Request: Extract each line of the listing below that contains the string "accomplish", matching case exactly.

Data records:
----

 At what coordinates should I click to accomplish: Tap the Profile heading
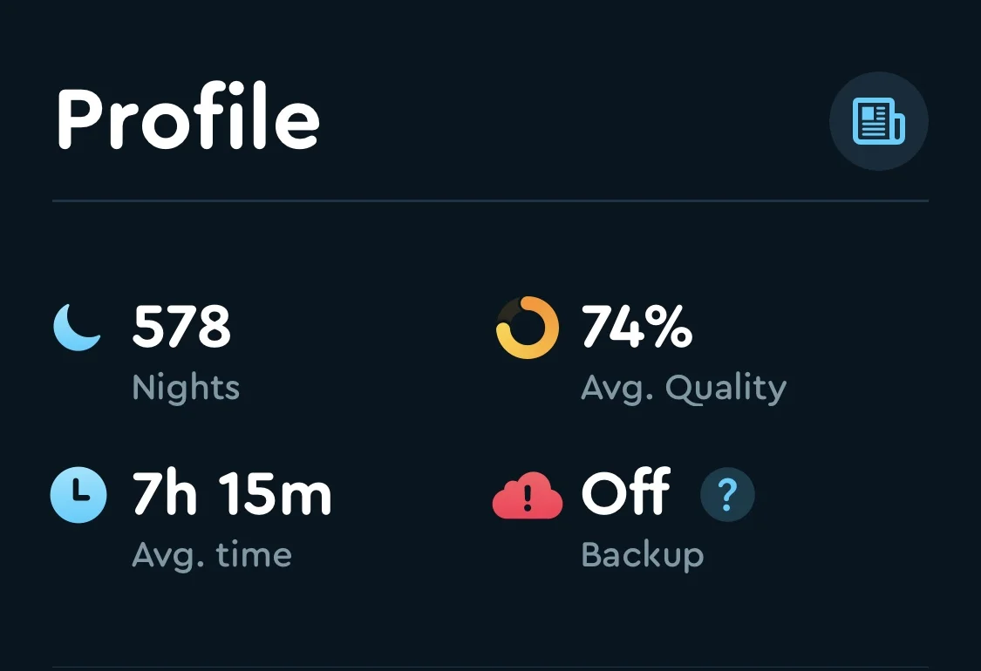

----

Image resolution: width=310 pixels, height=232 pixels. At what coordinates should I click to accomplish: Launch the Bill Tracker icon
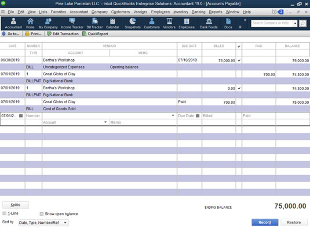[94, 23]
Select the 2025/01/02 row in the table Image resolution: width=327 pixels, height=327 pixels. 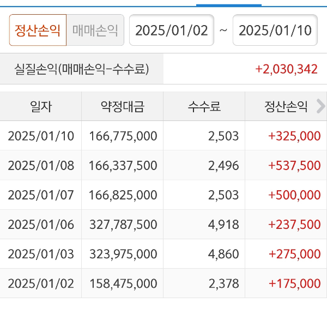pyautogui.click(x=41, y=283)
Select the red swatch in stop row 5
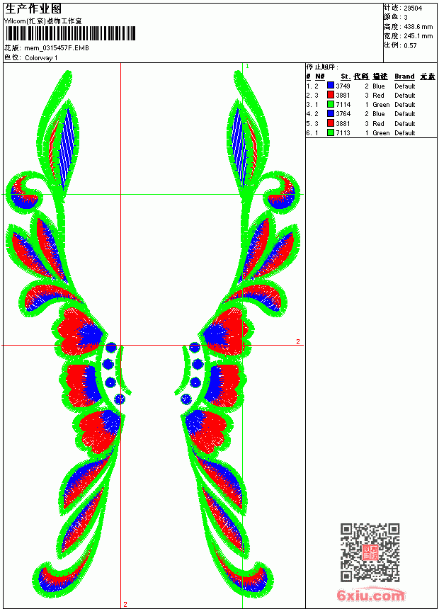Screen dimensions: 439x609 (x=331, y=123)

----

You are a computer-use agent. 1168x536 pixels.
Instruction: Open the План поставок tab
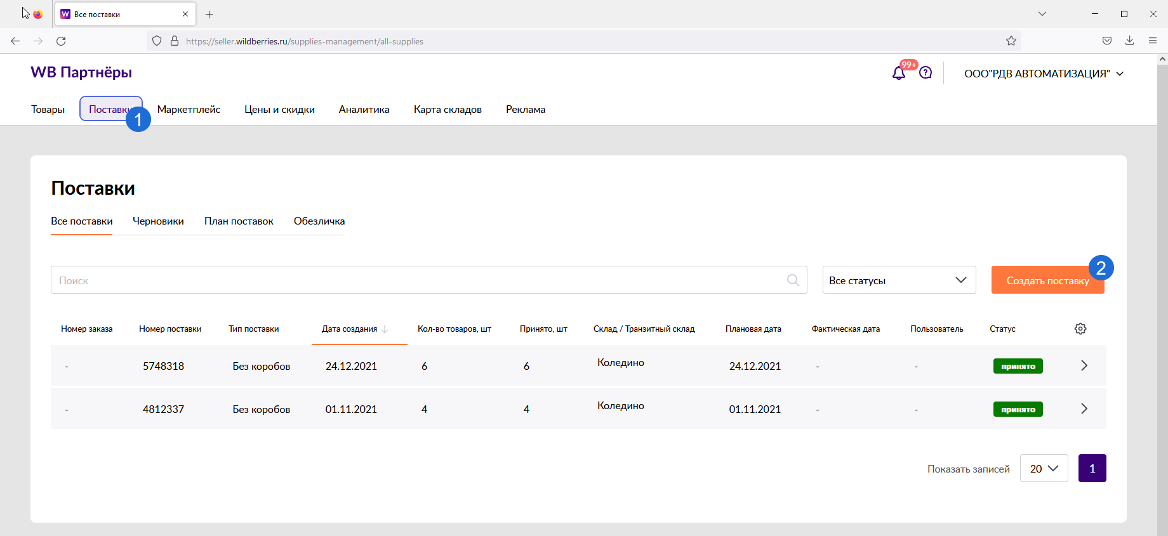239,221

----

Answer to the problem:
 At what coordinates should I click to accomplish: Tap the Profile heading
Image resolution: width=310 pixels, height=232 pixels. At what coordinates should I click to accomplish: Launch the Bill Tracker icon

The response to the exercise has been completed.